Someone flips a coin 50 times and gets 50 heads in a row. You suspect it is a 2 headed coin. Write the null and alternative hypotheses. Use the binomial theorem to get a p-value of getting exactly 50 hears in 50 trials.

To write the null and alternative hypotheses in this scenario, we need to define the question being addressed statistically.

Null hypothesis (H₀): The coin is fair, and there is an equal probability of getting a head (H) or a tail (T) on each coin flip.
Alternative hypothesis (H₁): The coin is not fair, and there is a higher probability of getting a head on each coin flip.

Now, to calculate the p-value using the binomial theorem, we need to determine the probability of getting exactly 50 heads in 50 trials under the assumption that the coin is fair.

The binomial theorem states that the probability of obtaining k successes in n independent Bernoulli trials, where p is the probability of success in a single trial, is given by the binomial coefficient formula:

P(X = k) = C(n, k) * p^k * (1-p)^(n-k)

In this case, we substitute n = 50 (number of trials), k = 50 (number of successes), and p = 0.5 (probability of success for a fair coin).

Using this formula, we can calculate the p-value by summing the probabilities of all possible outcomes that are as extreme or more extreme than the observed outcome. In our case, we only have one observed outcome: 50 heads in 50 trials.

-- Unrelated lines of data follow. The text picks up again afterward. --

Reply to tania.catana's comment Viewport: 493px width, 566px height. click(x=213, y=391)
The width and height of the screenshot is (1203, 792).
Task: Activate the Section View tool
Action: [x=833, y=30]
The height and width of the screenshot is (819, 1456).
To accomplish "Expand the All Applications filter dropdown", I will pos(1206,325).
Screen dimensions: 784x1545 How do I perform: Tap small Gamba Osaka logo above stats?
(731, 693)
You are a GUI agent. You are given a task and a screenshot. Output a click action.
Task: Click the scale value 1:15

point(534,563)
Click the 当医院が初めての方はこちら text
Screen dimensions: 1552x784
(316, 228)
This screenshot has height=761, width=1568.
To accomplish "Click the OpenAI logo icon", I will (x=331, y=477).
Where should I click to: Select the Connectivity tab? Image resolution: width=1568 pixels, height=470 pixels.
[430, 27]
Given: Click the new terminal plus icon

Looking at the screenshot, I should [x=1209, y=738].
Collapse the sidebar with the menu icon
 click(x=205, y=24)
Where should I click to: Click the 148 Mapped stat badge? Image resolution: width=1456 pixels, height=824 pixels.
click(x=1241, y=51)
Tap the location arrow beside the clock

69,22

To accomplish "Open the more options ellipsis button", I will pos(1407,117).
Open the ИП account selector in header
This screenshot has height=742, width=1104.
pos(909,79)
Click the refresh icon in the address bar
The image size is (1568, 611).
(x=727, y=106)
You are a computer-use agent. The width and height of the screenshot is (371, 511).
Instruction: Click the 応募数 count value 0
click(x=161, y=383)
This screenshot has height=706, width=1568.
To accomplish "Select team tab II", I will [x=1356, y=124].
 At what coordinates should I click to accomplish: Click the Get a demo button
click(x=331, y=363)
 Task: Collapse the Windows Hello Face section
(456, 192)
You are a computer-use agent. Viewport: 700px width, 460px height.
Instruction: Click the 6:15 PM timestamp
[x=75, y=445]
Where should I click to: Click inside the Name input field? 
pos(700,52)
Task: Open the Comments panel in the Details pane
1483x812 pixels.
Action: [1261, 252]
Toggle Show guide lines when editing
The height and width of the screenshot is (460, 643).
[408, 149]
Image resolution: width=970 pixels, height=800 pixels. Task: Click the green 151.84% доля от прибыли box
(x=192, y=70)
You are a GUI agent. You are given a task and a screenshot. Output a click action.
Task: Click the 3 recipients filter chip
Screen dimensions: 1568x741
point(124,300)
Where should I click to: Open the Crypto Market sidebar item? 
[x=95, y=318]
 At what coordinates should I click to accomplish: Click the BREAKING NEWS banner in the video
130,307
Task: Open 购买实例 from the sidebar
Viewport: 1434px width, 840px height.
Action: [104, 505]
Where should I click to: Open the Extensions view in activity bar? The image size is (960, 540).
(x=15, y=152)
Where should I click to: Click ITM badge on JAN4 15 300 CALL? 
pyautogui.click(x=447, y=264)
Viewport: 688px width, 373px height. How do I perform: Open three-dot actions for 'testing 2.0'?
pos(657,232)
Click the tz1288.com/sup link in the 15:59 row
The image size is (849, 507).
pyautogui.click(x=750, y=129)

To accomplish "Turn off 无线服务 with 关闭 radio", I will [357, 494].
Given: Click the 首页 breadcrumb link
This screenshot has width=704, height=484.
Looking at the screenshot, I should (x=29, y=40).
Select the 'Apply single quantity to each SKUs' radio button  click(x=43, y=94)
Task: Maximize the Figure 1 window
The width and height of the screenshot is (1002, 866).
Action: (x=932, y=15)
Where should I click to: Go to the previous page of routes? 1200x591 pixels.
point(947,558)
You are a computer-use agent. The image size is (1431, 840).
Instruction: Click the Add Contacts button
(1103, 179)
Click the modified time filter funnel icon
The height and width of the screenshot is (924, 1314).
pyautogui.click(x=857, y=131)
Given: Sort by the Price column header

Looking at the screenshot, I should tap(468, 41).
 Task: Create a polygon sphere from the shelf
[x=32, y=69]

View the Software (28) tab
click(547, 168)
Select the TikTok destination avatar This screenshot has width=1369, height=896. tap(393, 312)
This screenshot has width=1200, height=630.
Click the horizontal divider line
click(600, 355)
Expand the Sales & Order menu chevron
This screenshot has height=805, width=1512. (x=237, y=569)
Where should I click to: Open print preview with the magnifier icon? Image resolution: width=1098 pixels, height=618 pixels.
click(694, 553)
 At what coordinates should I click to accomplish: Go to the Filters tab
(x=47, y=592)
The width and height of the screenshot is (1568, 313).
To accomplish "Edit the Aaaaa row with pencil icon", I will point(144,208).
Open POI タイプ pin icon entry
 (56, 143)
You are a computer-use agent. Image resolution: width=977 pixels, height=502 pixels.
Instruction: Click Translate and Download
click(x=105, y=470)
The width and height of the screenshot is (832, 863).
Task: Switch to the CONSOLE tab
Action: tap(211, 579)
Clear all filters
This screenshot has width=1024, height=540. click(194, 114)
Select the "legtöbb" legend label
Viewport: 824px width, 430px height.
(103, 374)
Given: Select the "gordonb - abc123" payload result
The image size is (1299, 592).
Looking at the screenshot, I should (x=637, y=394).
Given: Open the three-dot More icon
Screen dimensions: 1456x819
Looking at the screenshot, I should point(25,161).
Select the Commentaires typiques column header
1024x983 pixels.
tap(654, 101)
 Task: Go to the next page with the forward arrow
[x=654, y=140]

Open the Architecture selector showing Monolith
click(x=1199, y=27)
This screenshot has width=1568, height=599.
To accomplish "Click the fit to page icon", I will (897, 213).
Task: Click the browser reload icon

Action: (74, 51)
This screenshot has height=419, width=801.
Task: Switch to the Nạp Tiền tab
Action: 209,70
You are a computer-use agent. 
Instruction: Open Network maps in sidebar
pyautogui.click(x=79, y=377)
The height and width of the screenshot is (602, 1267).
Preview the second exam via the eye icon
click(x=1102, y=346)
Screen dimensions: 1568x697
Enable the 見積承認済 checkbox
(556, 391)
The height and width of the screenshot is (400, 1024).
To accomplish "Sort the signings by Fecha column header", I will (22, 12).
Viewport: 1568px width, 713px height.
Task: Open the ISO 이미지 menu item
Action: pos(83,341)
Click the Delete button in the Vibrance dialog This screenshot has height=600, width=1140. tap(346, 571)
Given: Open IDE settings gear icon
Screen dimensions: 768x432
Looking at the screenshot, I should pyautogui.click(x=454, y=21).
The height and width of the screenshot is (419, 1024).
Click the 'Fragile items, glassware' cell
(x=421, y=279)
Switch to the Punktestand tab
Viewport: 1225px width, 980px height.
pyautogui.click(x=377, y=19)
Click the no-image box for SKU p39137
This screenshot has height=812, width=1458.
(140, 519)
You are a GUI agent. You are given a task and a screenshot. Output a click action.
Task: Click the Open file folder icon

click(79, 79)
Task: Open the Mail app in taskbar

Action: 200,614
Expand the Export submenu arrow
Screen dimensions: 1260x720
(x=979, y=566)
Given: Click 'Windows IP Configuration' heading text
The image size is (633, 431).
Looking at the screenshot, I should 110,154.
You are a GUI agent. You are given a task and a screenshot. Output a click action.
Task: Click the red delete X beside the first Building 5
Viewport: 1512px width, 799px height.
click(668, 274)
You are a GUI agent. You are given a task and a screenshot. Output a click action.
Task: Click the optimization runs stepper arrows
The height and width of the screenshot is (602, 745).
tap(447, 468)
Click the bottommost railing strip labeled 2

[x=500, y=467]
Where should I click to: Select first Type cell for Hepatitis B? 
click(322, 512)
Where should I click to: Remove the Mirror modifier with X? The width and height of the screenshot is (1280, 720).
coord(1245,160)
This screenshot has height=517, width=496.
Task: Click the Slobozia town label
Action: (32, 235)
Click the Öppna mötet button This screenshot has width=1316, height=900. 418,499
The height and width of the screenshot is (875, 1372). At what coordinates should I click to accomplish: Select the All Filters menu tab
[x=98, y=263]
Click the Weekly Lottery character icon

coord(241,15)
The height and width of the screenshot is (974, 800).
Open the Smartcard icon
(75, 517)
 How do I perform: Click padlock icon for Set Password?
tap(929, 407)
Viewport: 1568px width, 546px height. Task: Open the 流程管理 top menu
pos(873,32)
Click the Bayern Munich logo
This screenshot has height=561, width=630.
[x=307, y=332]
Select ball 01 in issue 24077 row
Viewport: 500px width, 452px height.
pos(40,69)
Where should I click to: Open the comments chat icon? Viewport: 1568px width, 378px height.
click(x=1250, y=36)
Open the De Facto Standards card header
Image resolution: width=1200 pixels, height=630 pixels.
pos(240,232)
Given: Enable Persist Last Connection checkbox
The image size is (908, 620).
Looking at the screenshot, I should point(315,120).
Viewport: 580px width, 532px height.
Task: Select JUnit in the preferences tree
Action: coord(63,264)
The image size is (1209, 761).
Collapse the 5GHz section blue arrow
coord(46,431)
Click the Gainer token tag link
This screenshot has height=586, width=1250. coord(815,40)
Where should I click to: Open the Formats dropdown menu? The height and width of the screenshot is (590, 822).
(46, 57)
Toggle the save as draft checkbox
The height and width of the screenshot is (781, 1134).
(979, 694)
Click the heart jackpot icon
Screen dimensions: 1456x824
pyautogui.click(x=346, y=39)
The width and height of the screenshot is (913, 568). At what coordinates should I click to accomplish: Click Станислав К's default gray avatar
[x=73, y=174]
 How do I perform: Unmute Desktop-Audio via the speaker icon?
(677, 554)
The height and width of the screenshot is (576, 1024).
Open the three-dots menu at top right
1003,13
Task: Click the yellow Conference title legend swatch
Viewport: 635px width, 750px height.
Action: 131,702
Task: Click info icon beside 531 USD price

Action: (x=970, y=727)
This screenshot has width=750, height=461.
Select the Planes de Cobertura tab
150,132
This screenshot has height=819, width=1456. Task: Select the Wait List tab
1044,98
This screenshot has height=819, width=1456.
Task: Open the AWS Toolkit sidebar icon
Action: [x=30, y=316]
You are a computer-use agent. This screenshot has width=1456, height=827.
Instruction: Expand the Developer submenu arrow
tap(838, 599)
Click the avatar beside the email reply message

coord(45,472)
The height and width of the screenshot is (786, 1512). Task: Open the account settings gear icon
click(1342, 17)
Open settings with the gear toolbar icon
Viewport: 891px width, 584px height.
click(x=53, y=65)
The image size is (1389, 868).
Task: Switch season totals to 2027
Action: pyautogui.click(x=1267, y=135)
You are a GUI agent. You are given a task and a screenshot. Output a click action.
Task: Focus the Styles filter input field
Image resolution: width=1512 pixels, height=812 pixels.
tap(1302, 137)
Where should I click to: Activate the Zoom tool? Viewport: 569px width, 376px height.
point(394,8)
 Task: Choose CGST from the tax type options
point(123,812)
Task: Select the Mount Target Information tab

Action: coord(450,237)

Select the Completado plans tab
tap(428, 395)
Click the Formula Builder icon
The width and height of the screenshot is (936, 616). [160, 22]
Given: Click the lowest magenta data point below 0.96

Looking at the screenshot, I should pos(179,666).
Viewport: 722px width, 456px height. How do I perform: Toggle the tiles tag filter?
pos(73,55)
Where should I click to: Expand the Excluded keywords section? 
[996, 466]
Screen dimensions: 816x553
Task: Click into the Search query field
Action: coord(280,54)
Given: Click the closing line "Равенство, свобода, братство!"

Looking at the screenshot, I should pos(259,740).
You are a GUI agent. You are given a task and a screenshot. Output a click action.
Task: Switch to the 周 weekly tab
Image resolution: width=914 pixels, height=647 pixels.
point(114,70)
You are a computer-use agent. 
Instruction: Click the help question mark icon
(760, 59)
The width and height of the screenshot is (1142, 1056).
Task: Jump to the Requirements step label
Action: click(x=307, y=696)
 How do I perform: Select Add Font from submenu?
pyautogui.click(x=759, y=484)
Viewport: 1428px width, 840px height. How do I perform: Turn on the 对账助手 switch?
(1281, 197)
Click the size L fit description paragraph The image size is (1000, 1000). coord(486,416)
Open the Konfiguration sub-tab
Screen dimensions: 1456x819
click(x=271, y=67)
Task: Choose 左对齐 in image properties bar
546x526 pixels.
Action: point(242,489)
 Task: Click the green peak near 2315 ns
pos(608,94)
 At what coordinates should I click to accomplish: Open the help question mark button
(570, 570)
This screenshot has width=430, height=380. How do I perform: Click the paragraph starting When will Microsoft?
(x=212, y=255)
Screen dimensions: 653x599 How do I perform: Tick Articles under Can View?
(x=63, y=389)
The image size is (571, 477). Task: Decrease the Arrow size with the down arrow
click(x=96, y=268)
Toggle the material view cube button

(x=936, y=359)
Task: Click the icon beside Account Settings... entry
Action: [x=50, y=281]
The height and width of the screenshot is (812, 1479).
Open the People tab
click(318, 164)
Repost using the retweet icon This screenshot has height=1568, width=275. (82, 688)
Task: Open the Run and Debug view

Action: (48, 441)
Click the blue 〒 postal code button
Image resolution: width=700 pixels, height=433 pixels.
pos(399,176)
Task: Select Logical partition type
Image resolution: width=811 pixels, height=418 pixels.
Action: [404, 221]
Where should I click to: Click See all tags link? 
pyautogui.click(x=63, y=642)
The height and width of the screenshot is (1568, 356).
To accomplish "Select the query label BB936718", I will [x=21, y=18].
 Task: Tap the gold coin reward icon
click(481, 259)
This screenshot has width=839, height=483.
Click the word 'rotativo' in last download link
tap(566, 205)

P(X ≥ 50) = P(X = 50) = C(50, 50) * 0.5^50 * (1-0.5)^(50-50)

Using the binomial coefficient C(50, 50) = 1, we can simplify the equation to:

P(X ≥ 50) = 0.5^50 ≈ 7.88 * 10^(-16)

Therefore, the p-value of getting exactly 50 heads in 50 trials, assuming the coin is fair, is approximately 7.88 * 10^(-16).

If this p-value is very small (commonly considered below a predetermined significance level, like 0.05), it suggests strong evidence against the null hypothesis and favors the alternative hypothesis that the coin is not fair.